▶ **Instruções do exercício**:
[A] Reproduza do trecho sobre Sandman todo o texto que vai desde "Pra mim o grande" até "limitam a isso.".
[B] De acordo com o trecho sobre Sandman, por que Gaiman assinou com a Netflix? Responda em uma a três frases.

▶ **Trecho fornecido**:
::::::::::

Tá, vamos à resenha então.
Pra mim o grande problema de Sandman reside nas escolhas, e, enquanto eu sei que facilmente EU posso ser visto como tendencioso e favorável aos quadrinhos (afinal, eu os li primeiro, me encantei com eles e admito sem vergonha alguma que das várias vezes que li a série eu me esbugalhei em lágrimas ao final), e de novo enquanto eu entendo que várias dessas escolhas estão além do material em si (afinal envolvem a fusão do conglomerado Warner Bros do qual a DC com a Discovery, que já resultou em algumas baixas como o cancelamento do - já produzido - filme da Batgirl ou do longevo seriado do Flash, só pra citar alguns), mas não se limitam a isso.
Tem o fato que Neil Gaiman teve bastante tempo (e várias ofertas) para adaptar Sandman antes. Em 1990 essa série (e essa aqui mesmo) seria incrível e genial do jeitinho que é. Hoje, com todos os avanços de efeitos especiais e até mais que isso, com toda a normalização de seriados baseados em quadrinhos (e em grande parte o sucesso deles), confesso que o nome tem menos peso do que outrora. Talvez seja o fato que One Piece lançou seu episódio 1000 recentemente e completou 25 anos, assim como Dragon Ball lançando o bastante esperado filme Super Hero (com a ideia de lançar mais episódios ou a continuação do anime Super) que ofusquem o brilho para um material de outra época e outro momento (sim, Sandman é um produto dos anos 1980-1990, e não sei se funcionaria com o público mais jovem hoje em dia justamente por essa concepção e estrutura).
E sei também que isso tem seus motivos. Gaiman não resolveu assinar com a Netflix porque esse é o melhor acordo do mundo e ele não teve melhor oferta antes. É resultado do atual cenário da DC/Warner, e do que aconteceu com Alan Moore e Watchmen (tanto com a série que foi produzida para a HBO - sem a autorização de Moore, sendo um material horroroso e desrespeitoso com o material fonte E AINDA ASSIM GANHANDO PRÊMIOS!!! - mas com as horrorosas outras histórias com os personagens desse universo, incluindo a de Geoff Johns e Tom King). Num intervalo qualquer a Warner/Discovery lança Sonho como o novo integrante da Liga da Justiça lutando ao lado de Ben Affleck contra o Coríntio e fica mais difícil para um material que capture melhor a essência dos quadrinhos.

::::::::::

▶ **Dados**:

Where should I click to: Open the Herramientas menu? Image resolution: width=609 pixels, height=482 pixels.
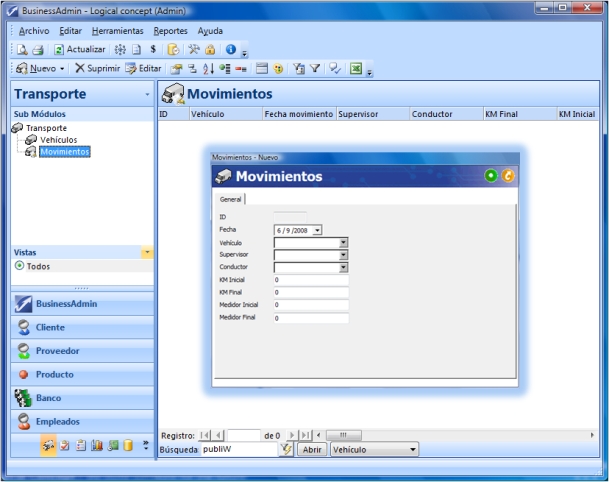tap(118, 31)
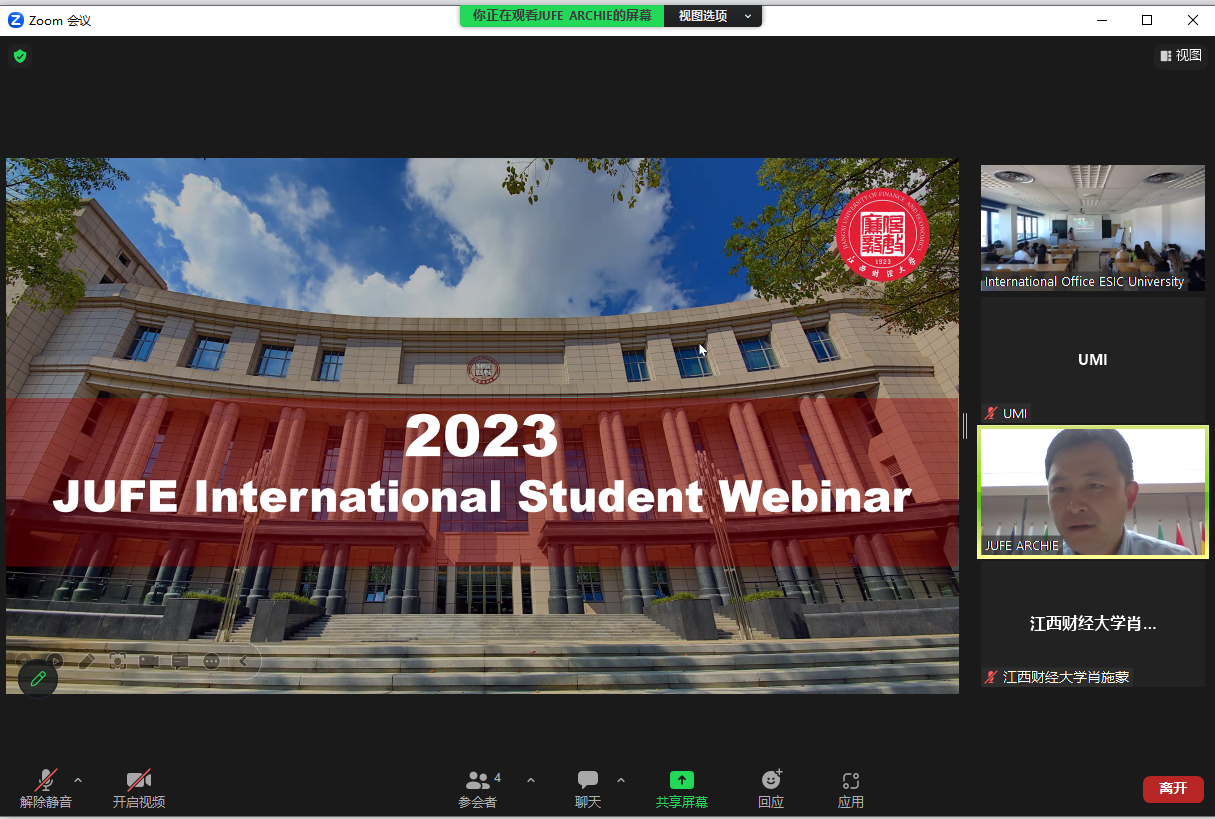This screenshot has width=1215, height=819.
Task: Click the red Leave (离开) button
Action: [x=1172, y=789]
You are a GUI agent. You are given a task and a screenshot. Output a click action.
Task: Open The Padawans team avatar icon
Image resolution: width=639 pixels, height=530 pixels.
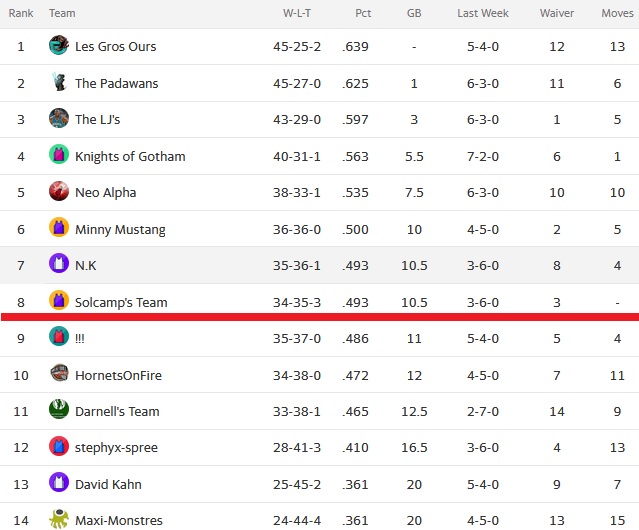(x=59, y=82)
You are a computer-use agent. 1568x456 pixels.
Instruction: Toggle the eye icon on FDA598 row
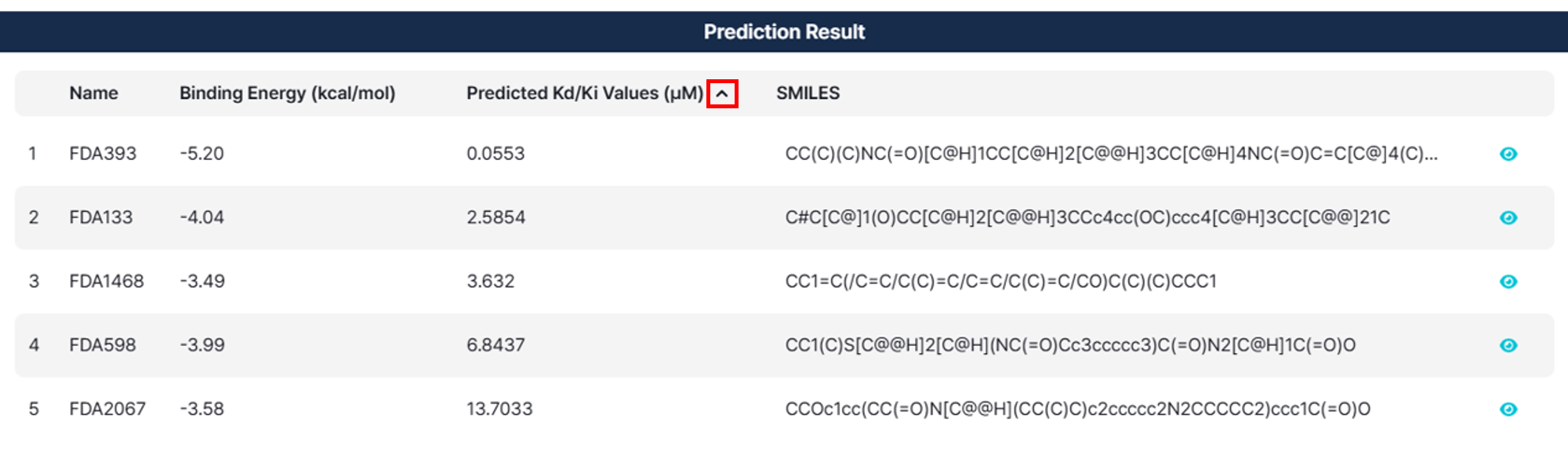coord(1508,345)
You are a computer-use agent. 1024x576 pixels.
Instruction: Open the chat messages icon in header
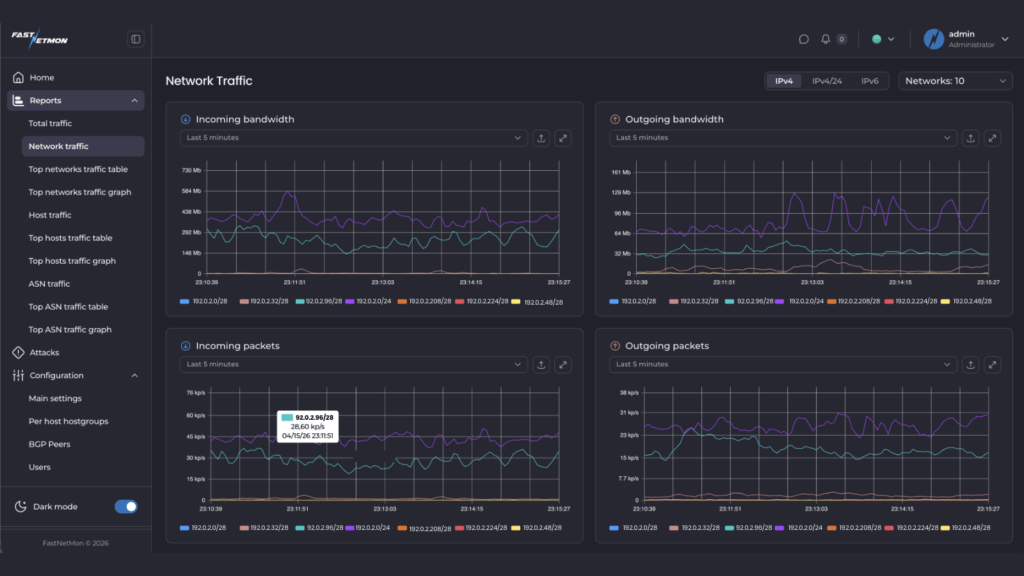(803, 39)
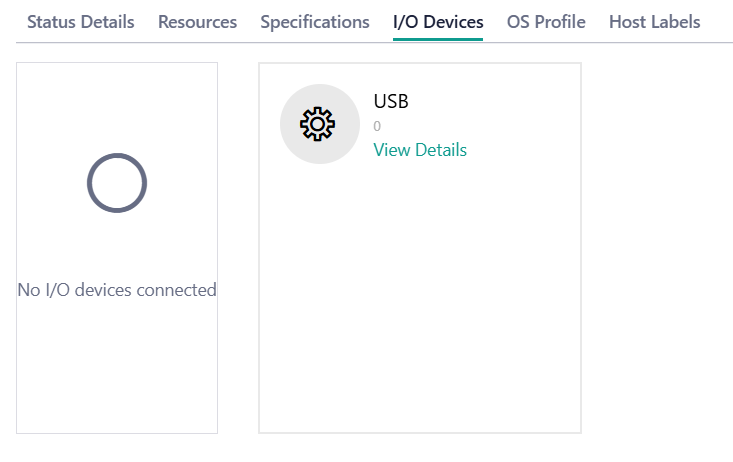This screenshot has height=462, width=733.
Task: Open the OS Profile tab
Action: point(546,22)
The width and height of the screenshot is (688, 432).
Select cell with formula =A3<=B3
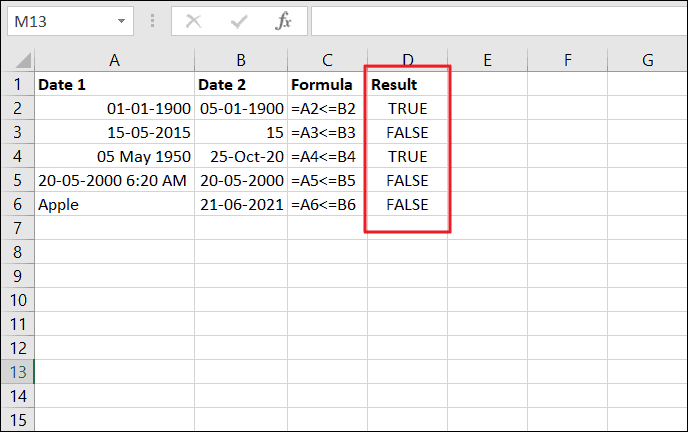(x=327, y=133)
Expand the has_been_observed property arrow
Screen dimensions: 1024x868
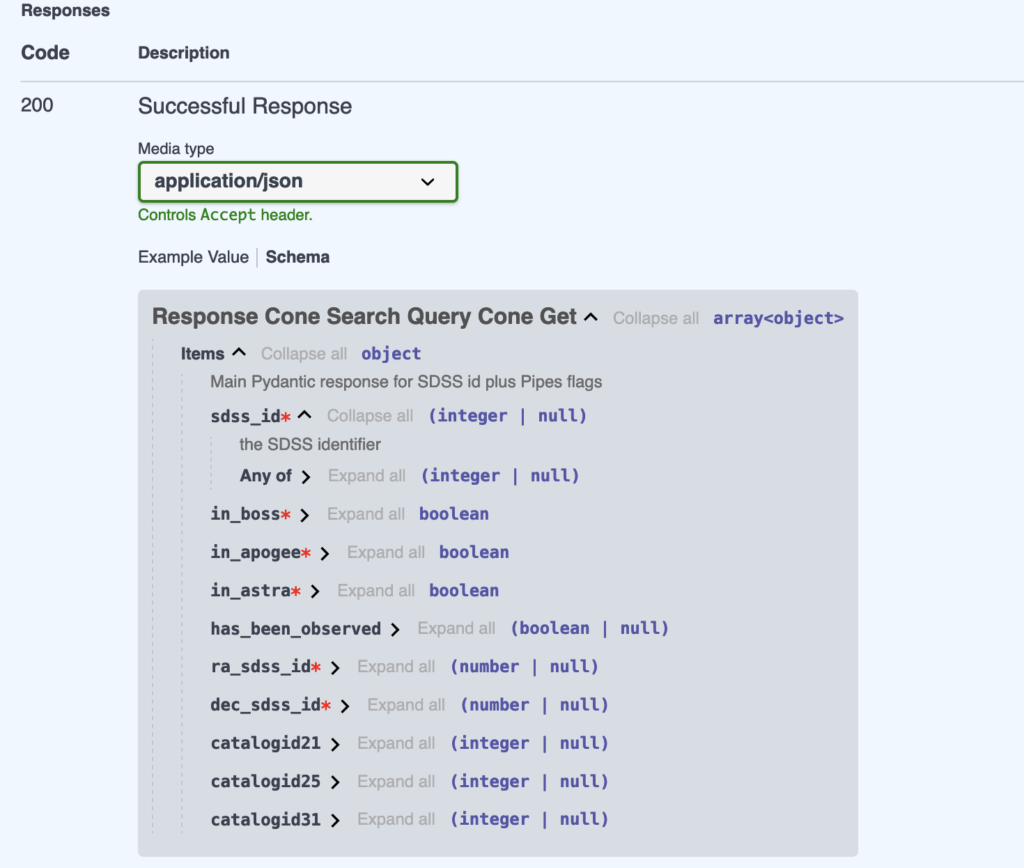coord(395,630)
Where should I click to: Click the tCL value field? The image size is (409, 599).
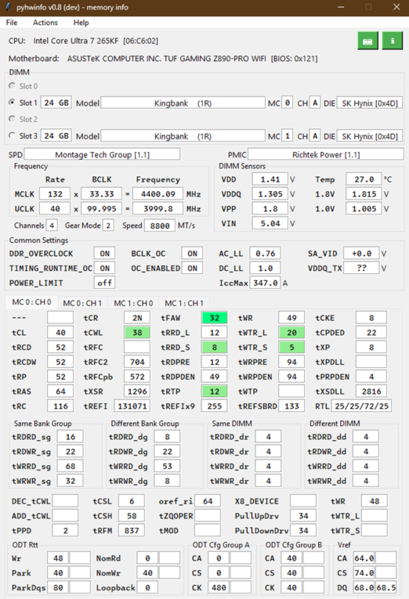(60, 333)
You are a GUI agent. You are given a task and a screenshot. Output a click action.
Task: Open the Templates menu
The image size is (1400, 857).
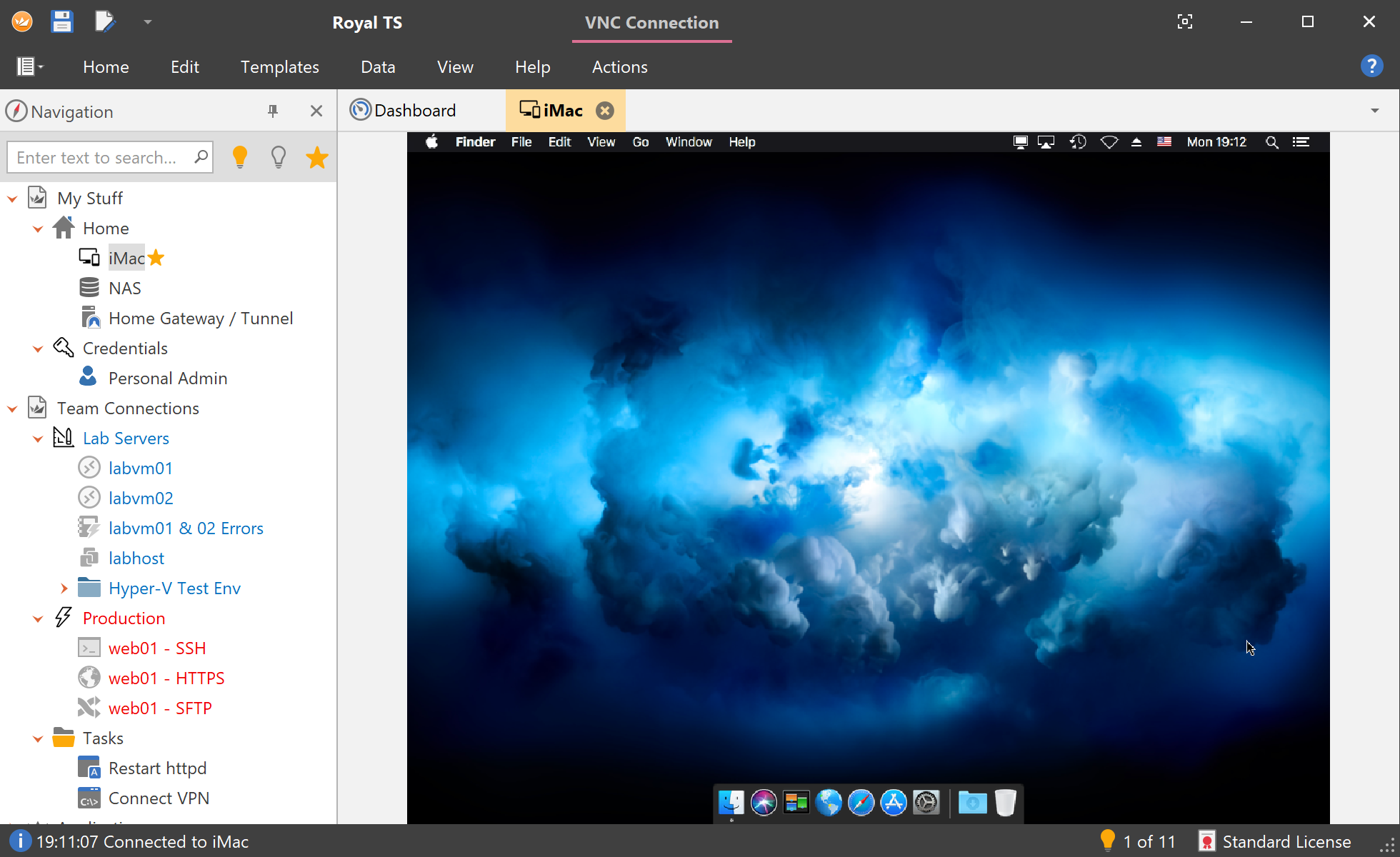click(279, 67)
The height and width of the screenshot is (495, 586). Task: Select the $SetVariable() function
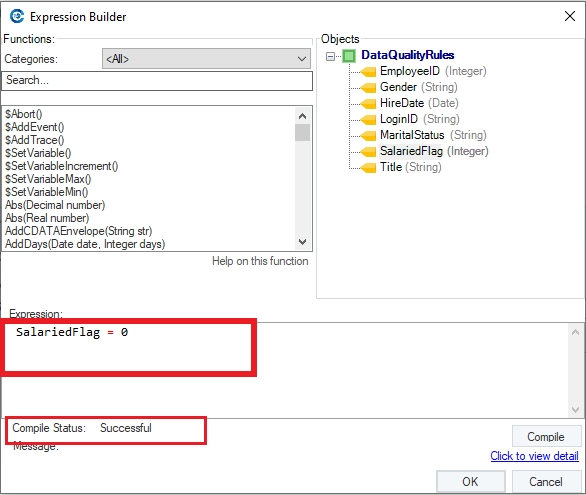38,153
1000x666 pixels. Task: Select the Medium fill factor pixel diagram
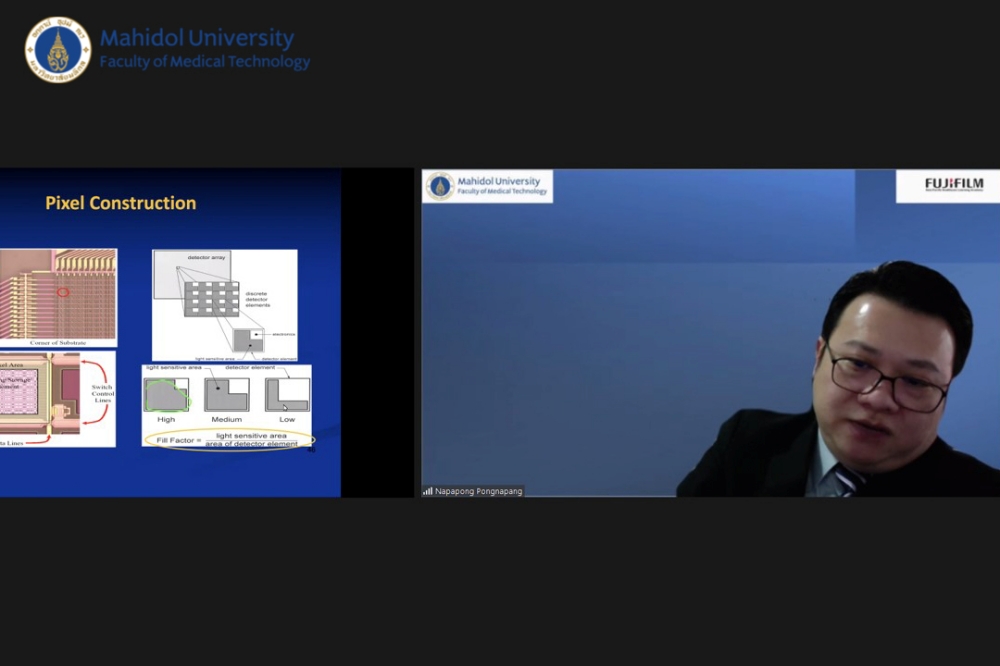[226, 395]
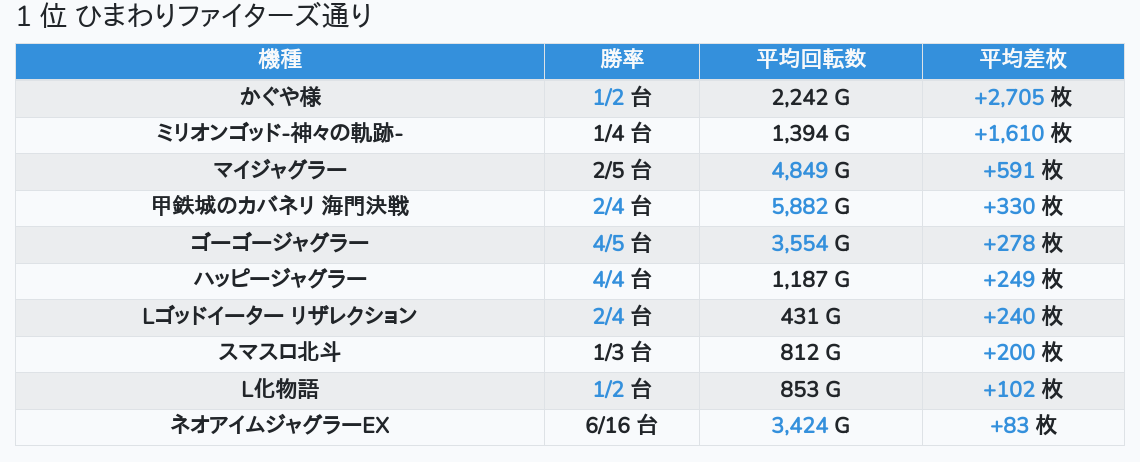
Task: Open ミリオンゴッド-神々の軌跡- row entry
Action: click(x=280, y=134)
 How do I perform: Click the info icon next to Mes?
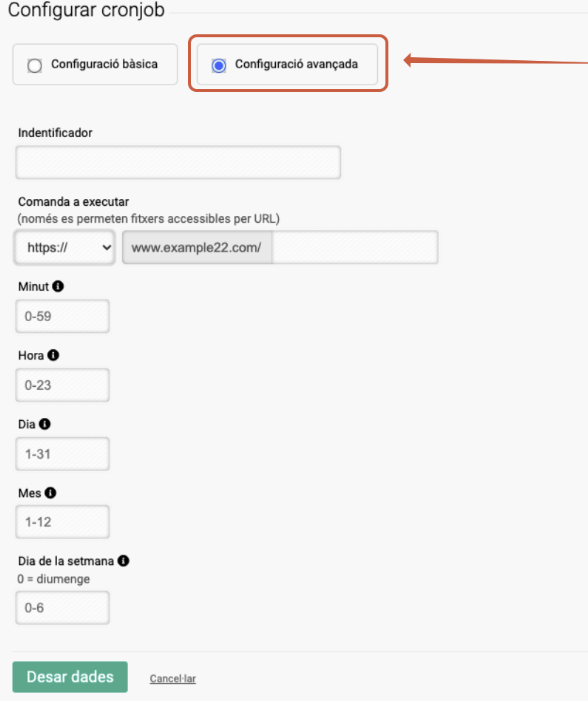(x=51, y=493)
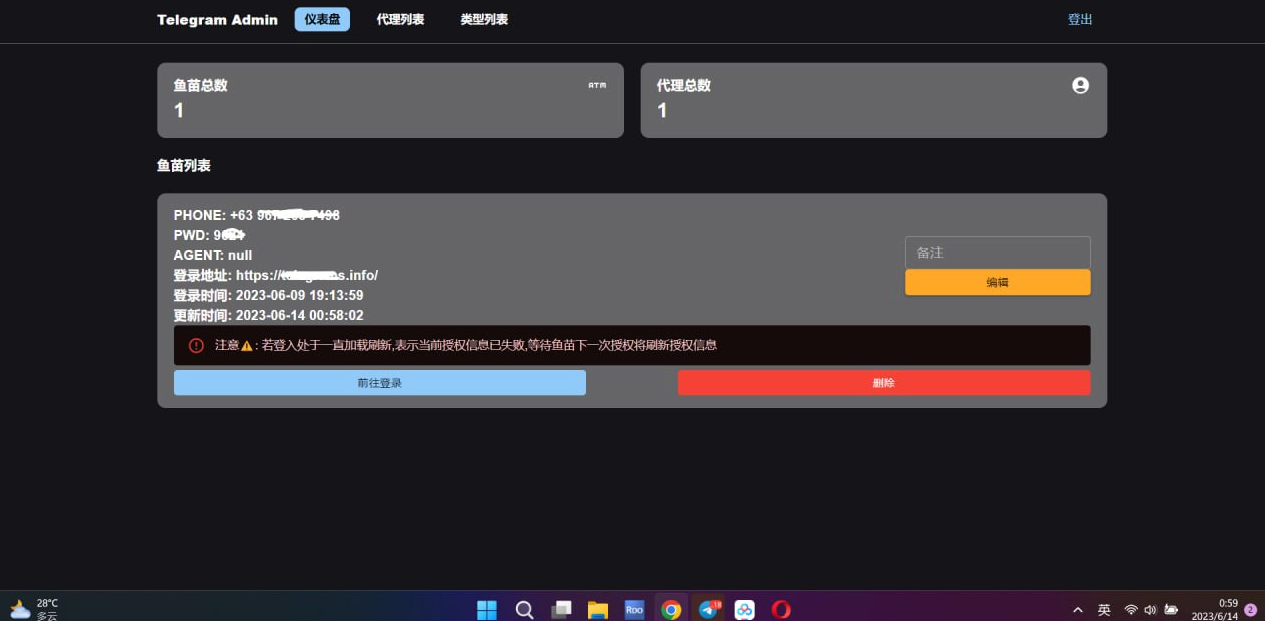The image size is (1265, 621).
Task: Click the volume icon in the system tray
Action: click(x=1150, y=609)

::::::::::

▶ **Respostas fornecidas**:
[A]
Pra mim o grande problema de Sandman reside nas escolhas, e, enquanto eu sei que facilmente EU posso ser visto como tendencioso e favorável aos quadrinhos (afinal, eu os li primeiro, me encantei com eles e admito sem vergonha alguma que das várias vezes que li a série eu me esbugalhei em lágrimas ao final), e de novo enquanto eu entendo que várias dessas escolhas estão além do material em si (afinal envolvem a fusão do conglomerado Warner Bros do qual a DC com a Discovery, que já resultou em algumas baixas como o cancelamento do - já produzido - filme da Batgirl ou do longevo seriado do Flash, só pra citar alguns), mas não se limitam a isso.

[B] Gaiman não assinou com a Netflix por ser o melhor acordo do mundo, nem por falta de oferta melhor antes. A decisão resulta do atual cenário da DC/Warner e do que aconteceu com Alan Moore e Watchmen.